→ What needs to be done: In full and without alteration, write out the records.

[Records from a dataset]
******

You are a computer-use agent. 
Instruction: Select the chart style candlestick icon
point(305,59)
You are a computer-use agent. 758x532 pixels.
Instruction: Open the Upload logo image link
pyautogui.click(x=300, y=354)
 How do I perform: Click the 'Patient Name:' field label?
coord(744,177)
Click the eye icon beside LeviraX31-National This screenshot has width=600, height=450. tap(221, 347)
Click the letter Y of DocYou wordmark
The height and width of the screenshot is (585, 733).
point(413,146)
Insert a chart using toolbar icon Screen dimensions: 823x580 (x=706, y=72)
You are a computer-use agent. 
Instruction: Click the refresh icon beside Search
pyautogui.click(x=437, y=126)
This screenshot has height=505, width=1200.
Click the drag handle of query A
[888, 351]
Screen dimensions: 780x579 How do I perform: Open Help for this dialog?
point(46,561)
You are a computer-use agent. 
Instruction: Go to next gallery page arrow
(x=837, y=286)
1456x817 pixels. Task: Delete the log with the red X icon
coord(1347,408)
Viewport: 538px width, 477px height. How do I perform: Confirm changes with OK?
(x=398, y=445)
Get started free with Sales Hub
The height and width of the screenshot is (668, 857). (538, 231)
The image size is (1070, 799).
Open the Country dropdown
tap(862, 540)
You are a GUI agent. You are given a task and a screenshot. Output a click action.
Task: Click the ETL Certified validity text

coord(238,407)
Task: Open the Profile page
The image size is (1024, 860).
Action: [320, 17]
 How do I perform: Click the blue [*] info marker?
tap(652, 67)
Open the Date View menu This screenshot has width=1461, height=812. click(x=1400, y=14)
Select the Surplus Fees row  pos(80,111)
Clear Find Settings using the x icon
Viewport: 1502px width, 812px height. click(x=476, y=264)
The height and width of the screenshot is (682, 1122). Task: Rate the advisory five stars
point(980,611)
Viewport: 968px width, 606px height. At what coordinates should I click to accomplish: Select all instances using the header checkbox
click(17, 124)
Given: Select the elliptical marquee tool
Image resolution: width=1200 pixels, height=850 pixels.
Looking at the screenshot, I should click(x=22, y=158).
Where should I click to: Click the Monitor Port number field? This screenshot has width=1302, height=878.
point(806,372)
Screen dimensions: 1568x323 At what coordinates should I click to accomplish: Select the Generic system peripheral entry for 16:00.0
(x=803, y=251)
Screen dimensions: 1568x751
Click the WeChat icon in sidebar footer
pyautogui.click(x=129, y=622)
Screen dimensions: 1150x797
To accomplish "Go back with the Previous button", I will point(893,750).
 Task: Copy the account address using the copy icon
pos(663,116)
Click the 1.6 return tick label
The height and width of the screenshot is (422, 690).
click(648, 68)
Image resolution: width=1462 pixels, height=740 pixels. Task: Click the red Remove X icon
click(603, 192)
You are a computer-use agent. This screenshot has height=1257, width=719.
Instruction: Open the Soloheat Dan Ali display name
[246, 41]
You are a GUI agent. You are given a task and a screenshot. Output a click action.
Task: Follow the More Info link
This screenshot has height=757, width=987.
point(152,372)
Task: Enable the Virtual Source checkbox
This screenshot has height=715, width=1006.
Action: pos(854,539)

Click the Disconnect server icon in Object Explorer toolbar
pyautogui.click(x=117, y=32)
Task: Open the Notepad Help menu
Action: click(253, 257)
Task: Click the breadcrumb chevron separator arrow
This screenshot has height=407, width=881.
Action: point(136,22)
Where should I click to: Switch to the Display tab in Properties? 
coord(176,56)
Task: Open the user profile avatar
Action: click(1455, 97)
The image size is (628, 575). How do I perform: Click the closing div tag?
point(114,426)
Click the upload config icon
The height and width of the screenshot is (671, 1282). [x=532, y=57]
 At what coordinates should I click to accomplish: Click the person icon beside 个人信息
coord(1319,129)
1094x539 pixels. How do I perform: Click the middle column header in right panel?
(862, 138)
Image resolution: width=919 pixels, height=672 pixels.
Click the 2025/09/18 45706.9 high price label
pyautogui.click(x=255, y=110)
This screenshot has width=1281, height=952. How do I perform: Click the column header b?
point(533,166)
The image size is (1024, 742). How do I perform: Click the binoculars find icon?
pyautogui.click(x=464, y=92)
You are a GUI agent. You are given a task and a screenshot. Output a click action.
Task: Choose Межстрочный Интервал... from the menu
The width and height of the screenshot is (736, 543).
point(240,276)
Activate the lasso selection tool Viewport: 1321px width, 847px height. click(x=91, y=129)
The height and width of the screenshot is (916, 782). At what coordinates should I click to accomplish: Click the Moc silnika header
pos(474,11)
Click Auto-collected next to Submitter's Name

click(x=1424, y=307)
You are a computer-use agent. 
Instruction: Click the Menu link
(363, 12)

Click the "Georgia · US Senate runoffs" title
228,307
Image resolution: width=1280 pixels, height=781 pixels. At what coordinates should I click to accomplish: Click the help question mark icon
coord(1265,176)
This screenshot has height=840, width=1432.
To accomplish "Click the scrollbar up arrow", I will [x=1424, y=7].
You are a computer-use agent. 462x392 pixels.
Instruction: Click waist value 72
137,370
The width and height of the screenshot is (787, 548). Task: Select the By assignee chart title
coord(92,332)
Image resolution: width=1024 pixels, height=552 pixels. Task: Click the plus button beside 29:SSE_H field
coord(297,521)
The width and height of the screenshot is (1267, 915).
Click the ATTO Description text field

******

→ Exercise response:
You are a computer-use agent. 
Instruction: Select the chart style candlestick icon
point(305,59)
You are a computer-use agent. 758x532 pixels.
Instruction: Open the Upload logo image link
pyautogui.click(x=300, y=354)
 How do I perform: Click the 'Patient Name:' field label?
coord(744,177)
Click the eye icon beside LeviraX31-National This screenshot has width=600, height=450. tap(221, 347)
Click the letter Y of DocYou wordmark
The height and width of the screenshot is (585, 733).
point(413,146)
Insert a chart using toolbar icon Screen dimensions: 823x580 (x=706, y=72)
You are a computer-use agent. 
Instruction: Click the refresh icon beside Search
pyautogui.click(x=437, y=126)
This screenshot has height=505, width=1200.
Click the drag handle of query A
[888, 351]
Screen dimensions: 780x579 How do I perform: Open Help for this dialog?
point(46,561)
You are a computer-use agent. 
Instruction: Go to next gallery page arrow
(x=837, y=286)
1456x817 pixels. Task: Delete the log with the red X icon
coord(1347,408)
Viewport: 538px width, 477px height. How do I perform: Confirm changes with OK?
(x=398, y=445)
Get started free with Sales Hub
The height and width of the screenshot is (668, 857). (538, 231)
The image size is (1070, 799).
Open the Country dropdown
tap(862, 540)
You are a GUI agent. You are given a task and a screenshot. Output a click action.
Task: Click the ETL Certified validity text

coord(238,407)
Task: Open the Profile page
The image size is (1024, 860).
Action: [320, 17]
 How do I perform: Click the blue [*] info marker?
tap(652, 67)
Open the Date View menu This screenshot has width=1461, height=812. click(x=1400, y=14)
Select the Surplus Fees row  pos(80,111)
Clear Find Settings using the x icon
Viewport: 1502px width, 812px height. click(x=476, y=264)
The height and width of the screenshot is (682, 1122). Task: Rate the advisory five stars
point(980,611)
Viewport: 968px width, 606px height. At what coordinates should I click to accomplish: Select all instances using the header checkbox
click(17, 124)
Given: Select the elliptical marquee tool
Image resolution: width=1200 pixels, height=850 pixels.
Looking at the screenshot, I should click(x=22, y=158).
Where should I click to: Click the Monitor Port number field? This screenshot has width=1302, height=878.
point(806,372)
Screen dimensions: 1568x323 At what coordinates should I click to accomplish: Select the Generic system peripheral entry for 16:00.0
(x=803, y=251)
Screen dimensions: 1568x751
Click the WeChat icon in sidebar footer
pyautogui.click(x=129, y=622)
Screen dimensions: 1150x797
To accomplish "Go back with the Previous button", I will point(893,750).
 Task: Copy the account address using the copy icon
pos(663,116)
Click the 1.6 return tick label
The height and width of the screenshot is (422, 690).
click(648, 68)
Image resolution: width=1462 pixels, height=740 pixels. Task: Click the red Remove X icon
click(603, 192)
You are a computer-use agent. This screenshot has height=1257, width=719.
Instruction: Open the Soloheat Dan Ali display name
[246, 41]
You are a GUI agent. You are given a task and a screenshot. Output a click action.
Task: Follow the More Info link
This screenshot has height=757, width=987.
point(152,372)
Task: Enable the Virtual Source checkbox
This screenshot has height=715, width=1006.
Action: pos(854,539)

Click the Disconnect server icon in Object Explorer toolbar
pyautogui.click(x=117, y=32)
Task: Open the Notepad Help menu
Action: click(253, 257)
Task: Click the breadcrumb chevron separator arrow
This screenshot has height=407, width=881.
Action: point(136,22)
Where should I click to: Switch to the Display tab in Properties? 
coord(176,56)
Task: Open the user profile avatar
Action: click(1455, 97)
The image size is (628, 575). How do I perform: Click the closing div tag?
point(114,426)
Click the upload config icon
The height and width of the screenshot is (671, 1282). [x=532, y=57]
 At what coordinates should I click to accomplish: Click the person icon beside 个人信息
coord(1319,129)
1094x539 pixels. How do I perform: Click the middle column header in right panel?
(862, 138)
Image resolution: width=919 pixels, height=672 pixels.
Click the 2025/09/18 45706.9 high price label
pyautogui.click(x=255, y=110)
This screenshot has width=1281, height=952. How do I perform: Click the column header b?
point(533,166)
The image size is (1024, 742). How do I perform: Click the binoculars find icon?
pyautogui.click(x=464, y=92)
You are a GUI agent. You are given a task and a screenshot. Output a click action.
Task: Choose Межстрочный Интервал... from the menu
The width and height of the screenshot is (736, 543).
point(240,276)
Activate the lasso selection tool Viewport: 1321px width, 847px height. click(x=91, y=129)
The height and width of the screenshot is (916, 782). At what coordinates should I click to accomplish: Click the Moc silnika header
pos(474,11)
Click Auto-collected next to Submitter's Name

click(x=1424, y=307)
You are a computer-use agent. 
Instruction: Click the Menu link
(363, 12)

Click the "Georgia · US Senate runoffs" title
228,307
Image resolution: width=1280 pixels, height=781 pixels. At what coordinates should I click to accomplish: Click the help question mark icon
coord(1265,176)
This screenshot has height=840, width=1432.
To accomplish "Click the scrollbar up arrow", I will [x=1424, y=7].
You are a computer-use agent. 462x392 pixels.
Instruction: Click waist value 72
137,370
The width and height of the screenshot is (787, 548). Task: Select the By assignee chart title
coord(92,332)
Image resolution: width=1024 pixels, height=552 pixels. Task: Click the plus button beside 29:SSE_H field
coord(297,521)
The width and height of the screenshot is (1267, 915).
Click the ATTO Description text field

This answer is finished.